---------- Text provided

THE KINGDOM OF OPONA.

The historian Orlando Figes, in both A People’s Tragedy and Natasha’s Dance, mentions a mythical land which he describes in the former book thus:

And there were equally fabulous tales of a ‘Kingdom of Opona’, somewhere on the edge of the flat earth, where the peasants lived happily, undisturbed by gentry or state. Groups of peasants even set out on expeditions in the far north in the hope of finding this arcadia.

He sources this to Gorky, M., ‘On the Russian Peasantry’, in R.E.F. Smith (ed.), The Russian Peasantry 1920 and 1984, London, 1977, and thanks to the magic of Google Books I can actually see the page where Gorky talks about this; Figes has basically reworded his account in the first sentence, but Gorky says nothing about expeditions. The other source cited is Stites, Revolutionary Dreams: Utopian Vision and Experimental Life in the Russian Revolution, but Amazon’s “Search inside” feature allows me to discover that there is no reference to “Opona” in the book. Stites does talk about an expedition to find a similar utopia, “Belovode” [Беловодье] (“the Kingdom of the White Waters”) in the late 19th century, and mentions “similar arcadias… the City of Ignat, the Land of the River Darya, Nutland, and Kitezh.” So the trail peters out with Gorky’s 1922 book on the peasantry, to which I can find no other reference. I’ve checked the online Russian editions without success; you’d think it would be on this page if it started with О ‘about, on’ in Russian, and you’d think it would be here or here if it was published in 1922. Anyway, I’m fascinated by mythical places like this, I’d like to know more about “Opona” (there’s a word opona ‘covering, curtain’ in Russian, which may or may not be relevant), and if anyone knows more (about Opona or about Ignat, Darya, or Nutland), please share.

--------------------
---------- Records

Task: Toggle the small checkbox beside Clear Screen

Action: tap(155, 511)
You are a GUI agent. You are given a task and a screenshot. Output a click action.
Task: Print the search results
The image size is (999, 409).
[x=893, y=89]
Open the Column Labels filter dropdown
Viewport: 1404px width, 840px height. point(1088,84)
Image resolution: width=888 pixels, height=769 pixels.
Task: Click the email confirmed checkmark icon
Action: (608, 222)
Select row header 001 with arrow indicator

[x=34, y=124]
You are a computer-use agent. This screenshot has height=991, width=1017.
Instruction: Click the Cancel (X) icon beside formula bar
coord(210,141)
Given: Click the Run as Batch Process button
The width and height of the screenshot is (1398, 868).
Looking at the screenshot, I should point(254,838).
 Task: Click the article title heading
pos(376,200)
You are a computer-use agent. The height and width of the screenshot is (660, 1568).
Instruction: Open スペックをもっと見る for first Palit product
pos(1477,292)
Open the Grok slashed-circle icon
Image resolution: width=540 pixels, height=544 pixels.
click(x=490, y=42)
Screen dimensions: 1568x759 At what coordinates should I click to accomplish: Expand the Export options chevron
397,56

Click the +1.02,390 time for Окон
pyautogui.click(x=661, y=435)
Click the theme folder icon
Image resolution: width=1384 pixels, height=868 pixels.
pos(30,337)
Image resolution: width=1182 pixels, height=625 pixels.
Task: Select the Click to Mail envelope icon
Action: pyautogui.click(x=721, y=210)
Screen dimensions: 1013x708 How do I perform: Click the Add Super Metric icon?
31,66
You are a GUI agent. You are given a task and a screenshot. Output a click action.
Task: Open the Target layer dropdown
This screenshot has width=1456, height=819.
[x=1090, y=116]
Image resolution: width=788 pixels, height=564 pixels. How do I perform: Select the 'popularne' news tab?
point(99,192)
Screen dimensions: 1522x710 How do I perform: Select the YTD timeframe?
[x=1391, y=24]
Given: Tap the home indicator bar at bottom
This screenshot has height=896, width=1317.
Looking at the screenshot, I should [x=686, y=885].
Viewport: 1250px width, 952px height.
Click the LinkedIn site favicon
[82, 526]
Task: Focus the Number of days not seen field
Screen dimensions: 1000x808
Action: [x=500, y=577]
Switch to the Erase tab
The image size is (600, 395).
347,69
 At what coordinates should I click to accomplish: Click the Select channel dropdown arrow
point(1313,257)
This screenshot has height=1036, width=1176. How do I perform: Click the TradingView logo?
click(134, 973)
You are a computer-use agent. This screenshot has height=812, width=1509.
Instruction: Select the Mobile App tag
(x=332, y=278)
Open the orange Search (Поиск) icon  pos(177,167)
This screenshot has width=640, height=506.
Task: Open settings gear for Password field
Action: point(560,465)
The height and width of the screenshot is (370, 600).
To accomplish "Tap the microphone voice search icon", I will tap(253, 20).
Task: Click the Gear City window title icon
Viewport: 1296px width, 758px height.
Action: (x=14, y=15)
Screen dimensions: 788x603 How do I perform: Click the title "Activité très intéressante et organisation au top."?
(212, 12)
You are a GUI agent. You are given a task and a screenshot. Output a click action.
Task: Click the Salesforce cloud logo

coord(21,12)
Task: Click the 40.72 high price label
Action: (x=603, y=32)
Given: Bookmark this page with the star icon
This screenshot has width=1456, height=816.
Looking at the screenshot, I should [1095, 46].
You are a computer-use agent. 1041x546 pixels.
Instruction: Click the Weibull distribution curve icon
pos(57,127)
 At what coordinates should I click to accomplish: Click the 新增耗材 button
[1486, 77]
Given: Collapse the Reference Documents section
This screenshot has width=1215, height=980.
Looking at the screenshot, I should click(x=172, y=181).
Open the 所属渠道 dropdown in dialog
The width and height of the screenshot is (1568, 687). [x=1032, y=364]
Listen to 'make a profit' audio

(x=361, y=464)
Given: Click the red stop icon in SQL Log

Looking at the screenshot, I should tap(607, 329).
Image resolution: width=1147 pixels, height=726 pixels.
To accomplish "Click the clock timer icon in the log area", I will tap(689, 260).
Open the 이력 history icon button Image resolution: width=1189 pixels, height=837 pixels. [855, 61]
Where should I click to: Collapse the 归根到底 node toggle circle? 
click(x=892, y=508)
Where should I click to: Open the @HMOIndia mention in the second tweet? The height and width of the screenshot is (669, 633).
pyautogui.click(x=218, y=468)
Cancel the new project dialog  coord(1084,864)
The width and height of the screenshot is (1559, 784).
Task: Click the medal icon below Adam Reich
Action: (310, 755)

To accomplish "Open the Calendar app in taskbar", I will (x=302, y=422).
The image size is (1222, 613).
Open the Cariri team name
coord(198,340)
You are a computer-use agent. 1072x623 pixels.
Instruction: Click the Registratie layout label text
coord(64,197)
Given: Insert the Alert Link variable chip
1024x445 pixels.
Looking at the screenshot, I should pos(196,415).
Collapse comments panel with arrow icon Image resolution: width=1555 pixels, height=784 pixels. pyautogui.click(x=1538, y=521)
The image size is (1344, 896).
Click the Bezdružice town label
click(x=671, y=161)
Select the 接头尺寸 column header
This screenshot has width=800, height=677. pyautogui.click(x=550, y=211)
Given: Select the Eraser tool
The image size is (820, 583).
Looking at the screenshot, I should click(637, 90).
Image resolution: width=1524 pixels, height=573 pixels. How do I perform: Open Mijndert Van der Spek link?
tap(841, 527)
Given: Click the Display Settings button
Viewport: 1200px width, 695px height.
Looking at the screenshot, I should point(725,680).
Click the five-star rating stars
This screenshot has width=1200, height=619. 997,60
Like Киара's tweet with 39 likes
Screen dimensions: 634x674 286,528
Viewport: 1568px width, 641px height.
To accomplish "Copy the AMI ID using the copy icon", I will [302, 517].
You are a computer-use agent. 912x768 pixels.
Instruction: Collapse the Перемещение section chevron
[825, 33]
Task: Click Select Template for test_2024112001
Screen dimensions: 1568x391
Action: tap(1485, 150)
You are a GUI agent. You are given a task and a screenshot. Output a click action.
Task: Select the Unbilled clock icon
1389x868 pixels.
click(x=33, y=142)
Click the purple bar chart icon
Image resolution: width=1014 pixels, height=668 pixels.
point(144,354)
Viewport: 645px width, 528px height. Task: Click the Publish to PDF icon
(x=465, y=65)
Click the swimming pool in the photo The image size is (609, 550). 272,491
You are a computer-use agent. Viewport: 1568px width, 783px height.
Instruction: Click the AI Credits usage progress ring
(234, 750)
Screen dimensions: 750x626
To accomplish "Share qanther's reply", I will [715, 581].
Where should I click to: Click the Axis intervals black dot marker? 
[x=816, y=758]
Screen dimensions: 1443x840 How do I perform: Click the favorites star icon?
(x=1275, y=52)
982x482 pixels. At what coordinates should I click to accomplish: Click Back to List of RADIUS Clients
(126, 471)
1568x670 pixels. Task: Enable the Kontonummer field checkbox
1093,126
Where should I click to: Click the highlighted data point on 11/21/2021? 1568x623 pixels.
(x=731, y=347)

--------------------

**Given problem**
Render this sentence from the text on the Kingdom of Opona in Spanish: "Groups of peasants even set out on expeditions in the far north in the hope of finding this arcadia."

**Finished task**
Grupos de campesinos incluso emprendieron expediciones en el extremo norte con la esperanza de encontrar esta arcadia.